The Triangle Sum Property is a fundamental rule in geometry. This property states that the sum of the interior angles of any triangle is always 180 degrees. This knowledge is useful for solving a triangle when two angles are known.
Suppose you have a triangle with angles A, B, and C. According to the Triangle Sum Property:

• Angle A + Angle B + Angle C = 180°

To find the third angle when two are known, you simply subtract the sum of the known angles from 180°:

• Angle C = 180° - (Angle A + Angle B)

This property is incredibly helpful as it allows you to fully determine the triangle. Knowing this can speed up solving problems, especially in a situation where the Law of Cosines is used to find the first two angles.

The Cosine Rule, also known as the Law of Cosines, is an essential tool for solving triangles, especially non-right angled ones. It allows you to calculate an unknown side or angle when you know a little bit about the other parts of the triangle.
The formula for the cosine of angle A is:

• \( \cos(A) = \frac{{b^2 + c^2 - a^2}}{{2bc}} \)

You can similarly use formulas to find cosines of angles B and C if needed:

• \( \cos(B) = \frac{{a^2 + c^2 - b^2}}{{2ac}} \)
• \( \cos(C) = \frac{{a^2 + b^2 - c^2}}{{2ab}} \)

These formulas help relate the sides to the angles, making it possible to solve for unknown components. The Law of Cosines is particularly useful when you need to find the angle opposite to the longest side in the triangle.

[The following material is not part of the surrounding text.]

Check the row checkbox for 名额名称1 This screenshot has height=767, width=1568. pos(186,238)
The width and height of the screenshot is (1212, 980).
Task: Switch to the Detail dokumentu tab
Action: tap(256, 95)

The inverse cosine function helps you find the angle when you have the cosine of that angle. In trigonometry, the inverse cosine function is denoted as \( \cos^{-1} \). This function will return the angle whose cosine is the given number.
For example, if you know \( \cos(A) = x \), then:

• \( A = \cos^{-1}(x) \)

This transformation from a cosine value back to an angle is crucial because the Law of Cosines typically calculates the cosine of angles for us, not the angles themselves.
When using trigonometric functions on a calculator, make sure it is set to the correct mode (degrees or radians) to obtain the correct measure of the angle. The inverse cosine function is foundational for converting side-based calculations into angles, thereby completing the puzzle of a triangle's dimensions.